Gee, Richard, it's only been seven months this time since you last
posted essentially the same comments and questions. You were going a
year or so between.
Here are a couple of the previous ones, with my responses. Anyone
interested in more information can do a google groups search of my
postings on this newsgroup containing "surface wave".
4-20-2008:
Richard Fry wrote:
"Roy Lewallen"
However, you can't compensate for this factor when the ground is
poor by improving the ground system. The reason is that the reflection
takes place much farther from the antenna than nearly any ground system
extends. And low angle radiation, where the improvement is most needed,
reflects the greatest distance away.
___________
Roy, didn't the experiments of Brown, Lewis & Epstein of RCA in ~1937
show that the h-plane field measured 3/10 mile from a vertical monopole
of about 60 to 88 degrees in height, over a set of 113 buried radials
each 0.41 WL, was within several percent of the theoretical maximum for
the applied power as radiated by a perfect monopole over a perfect
ground plane? And conductivity at the NJ test site was poor -- 4 mS/m
or less.
That tends to show that the fields radiated at very low elevation
angles also will be close to their theoretical values when measured at
this radial distance, even though ground conductivity at the antenna
site is poor. The relative field (E/Emax) for radiators of these
heights and propagation paths approximately equals the cosine of the
elevation angle.
I believe we've discussed this before, so I'll be brief.
Their calculation of the field at the receiving site when the radial
system is perfect was adjusted for the effect of ground wave attenuation
caused by the imperfect ground conductivity. If the ground between the
antenna and receiving site were perfect, the field strength would have
been greater.
Also, I'm speaking of sky wave. Ground reflection isn't a factor in
determining surface wave, which is what they measured and which isn't of
interest to most amateurs.
The greatest radiated fields always will be directed in or near the
horizontal plane when measured/calculated for such conditions. This
also will be true for any monopole from infinitesimal to 5/8 wavelength
in height, although the elevation pattern of monopoles from /4- to
5/8-WL no longer are described by the cosine function (see
http://i62.photobucket.com/albums/h8...omparison.jpg).

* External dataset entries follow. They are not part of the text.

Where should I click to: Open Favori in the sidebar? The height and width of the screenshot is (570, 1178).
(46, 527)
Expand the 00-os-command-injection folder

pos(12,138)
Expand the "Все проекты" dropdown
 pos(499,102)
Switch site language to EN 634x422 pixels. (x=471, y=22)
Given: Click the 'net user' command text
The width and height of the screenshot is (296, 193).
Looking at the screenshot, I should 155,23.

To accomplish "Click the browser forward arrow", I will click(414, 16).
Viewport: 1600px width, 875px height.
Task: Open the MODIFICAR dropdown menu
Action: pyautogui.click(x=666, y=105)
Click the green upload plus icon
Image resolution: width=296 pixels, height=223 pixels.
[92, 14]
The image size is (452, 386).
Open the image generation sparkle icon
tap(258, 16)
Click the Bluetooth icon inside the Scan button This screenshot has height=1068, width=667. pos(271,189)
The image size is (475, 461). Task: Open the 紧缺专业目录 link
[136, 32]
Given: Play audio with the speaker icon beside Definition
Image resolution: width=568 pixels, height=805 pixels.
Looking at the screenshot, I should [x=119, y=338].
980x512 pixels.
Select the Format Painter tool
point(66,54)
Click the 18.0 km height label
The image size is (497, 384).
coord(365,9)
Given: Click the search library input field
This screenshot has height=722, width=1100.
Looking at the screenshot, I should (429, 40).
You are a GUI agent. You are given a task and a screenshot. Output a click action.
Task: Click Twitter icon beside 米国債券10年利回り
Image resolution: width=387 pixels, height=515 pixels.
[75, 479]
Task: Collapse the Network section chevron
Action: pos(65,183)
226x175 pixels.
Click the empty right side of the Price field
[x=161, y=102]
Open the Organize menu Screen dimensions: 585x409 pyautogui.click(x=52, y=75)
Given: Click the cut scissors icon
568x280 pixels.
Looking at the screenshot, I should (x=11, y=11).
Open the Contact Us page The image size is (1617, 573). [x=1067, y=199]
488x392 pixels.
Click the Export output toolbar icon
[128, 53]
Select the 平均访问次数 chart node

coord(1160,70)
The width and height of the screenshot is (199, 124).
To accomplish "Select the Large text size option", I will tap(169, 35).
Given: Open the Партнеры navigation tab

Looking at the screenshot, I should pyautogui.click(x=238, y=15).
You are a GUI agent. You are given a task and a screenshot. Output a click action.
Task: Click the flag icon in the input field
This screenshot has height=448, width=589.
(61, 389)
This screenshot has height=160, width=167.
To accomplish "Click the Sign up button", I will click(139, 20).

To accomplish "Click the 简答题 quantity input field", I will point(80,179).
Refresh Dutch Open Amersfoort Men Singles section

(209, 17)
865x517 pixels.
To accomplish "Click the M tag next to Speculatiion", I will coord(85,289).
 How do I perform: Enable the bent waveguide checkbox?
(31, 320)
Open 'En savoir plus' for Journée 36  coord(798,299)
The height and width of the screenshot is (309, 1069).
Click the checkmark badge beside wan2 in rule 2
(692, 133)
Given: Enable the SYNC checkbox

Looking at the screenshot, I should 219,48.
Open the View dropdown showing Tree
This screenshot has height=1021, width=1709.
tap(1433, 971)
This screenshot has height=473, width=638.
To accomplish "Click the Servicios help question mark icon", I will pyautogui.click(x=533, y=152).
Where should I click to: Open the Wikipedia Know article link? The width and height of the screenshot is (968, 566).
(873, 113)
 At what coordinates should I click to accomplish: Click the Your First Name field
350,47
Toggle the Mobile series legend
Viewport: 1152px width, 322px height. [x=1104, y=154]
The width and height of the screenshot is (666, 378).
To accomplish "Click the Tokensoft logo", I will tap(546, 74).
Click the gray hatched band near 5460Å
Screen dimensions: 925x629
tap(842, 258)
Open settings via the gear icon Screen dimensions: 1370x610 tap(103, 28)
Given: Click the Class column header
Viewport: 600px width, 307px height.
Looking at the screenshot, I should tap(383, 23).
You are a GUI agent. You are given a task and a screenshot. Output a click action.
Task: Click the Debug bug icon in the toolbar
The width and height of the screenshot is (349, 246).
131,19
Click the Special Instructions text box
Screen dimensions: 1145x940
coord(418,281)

Elevation patterns show maximum relative field centered at various
elevation angles above the horizon, when those fields are measured at
progressively longer radial distances from the monopole, due to the
propagation loss for the surface wave over other than a perfect, flat,
infinite ground for those ranges. Earth curvature and terrain
diffraction add to those losses for longer surface wave paths over real
earth, and for very great distances the h-plane relative fields falls to
~zero.
As I thought you were aware, the surface wave propagates considerably
differently than the sky wave.
But that pattern shape is not the pattern shape originally radiated
by the monopole, it also includes the effects of the propagation
environment at the range where it was measured (or calculated).
If this were not true then MW broadcast stations would have
essentially zero coverage area for their groundwave signals.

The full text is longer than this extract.